I only feel like posting because I forgot to take my medications this morning. I thought I'd get a post in before I walk down and get them.
It's an awful thought that I wondered why I felt so good then remembered that I had forgotten the very thing that is supposed to make me feel better.
The granddaughter started her new school today at Parkland. She was so excited last night, that she could not fall asleep until well after midnight. She got up easily and was ready to go. Although daughter had promised her she could bring her taggie in she forgot about it in the excitement of getting there so it didn't become and issue. She separated easily from us as soon as she saw the Mr. and Mrs. Potatohead. Her entourage for the first day was her Mom, Mamie and Grandpooh. I forgot my camera so no paparazzi where present to record the momentous event.
Mom and I watched her through the one way glass for a few minutes before retrieving her. The children were getting "bathroomed" and then being put on cots. We saw Miss Laura pick her up and put her on the couch. She promptly stood up on the couch (much like she does at home) and reached over the top to get to some manipulatives.
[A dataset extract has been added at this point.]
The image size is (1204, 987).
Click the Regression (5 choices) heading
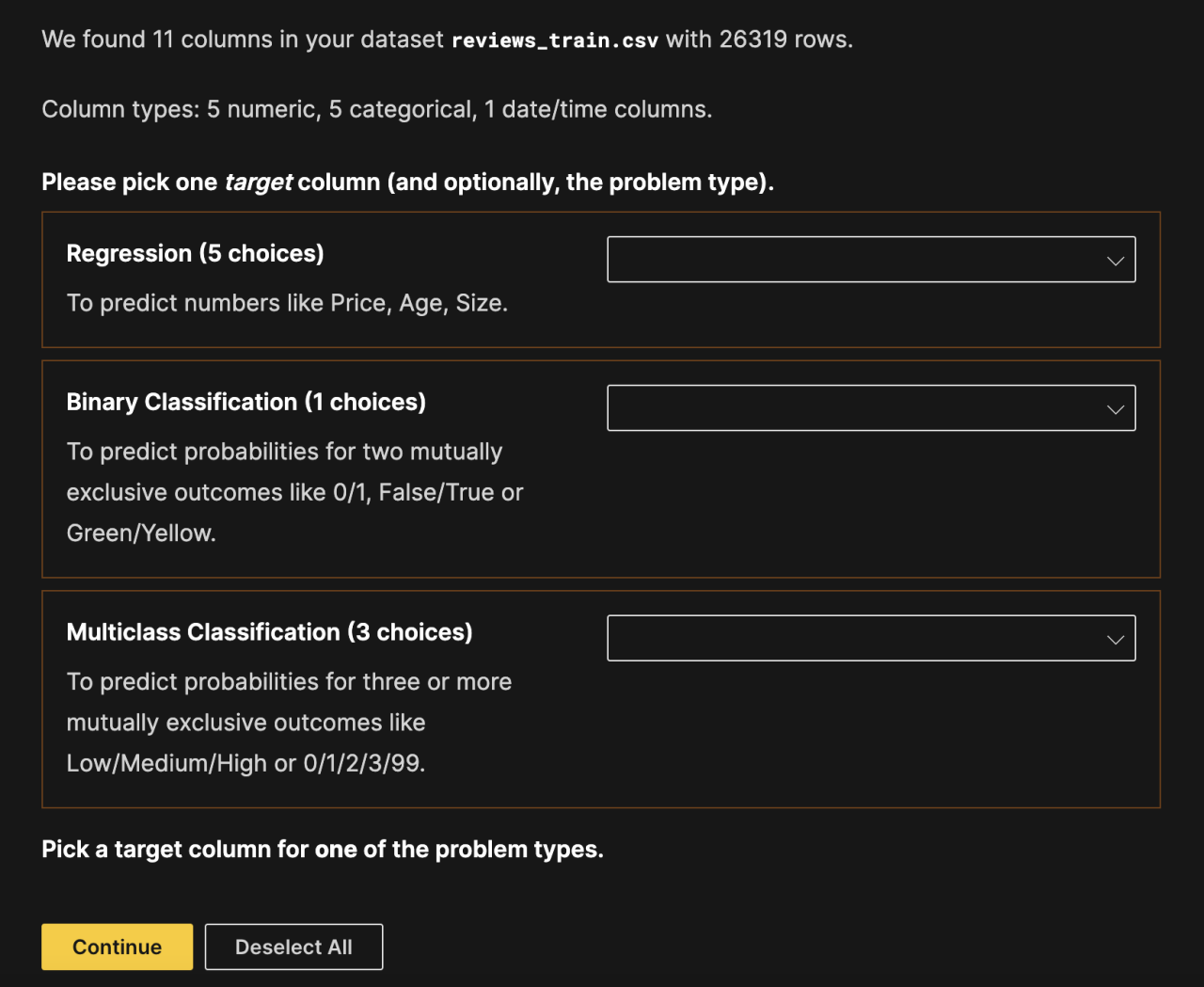point(195,253)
Miss Laura removed the manipulatives and went to do something else, at which time the little dumpling started wandering the room, visitin with the various children on the cots or spending a moment with the odd toy here and there.
We finally rescued Miss Laura and Miss Tara but Princess did not want to leave. We had to pick her up and carry her out of the room. She pretend cried a bit and I really think she was physically and emotionally exhausted. She stopped in the outer lobby to look at the fish. She was asleep before we got her mother back to work and I was able to carry her in and deposit her in bed. She is still napping. I will wake her at 3 so we can get her to bed tonight.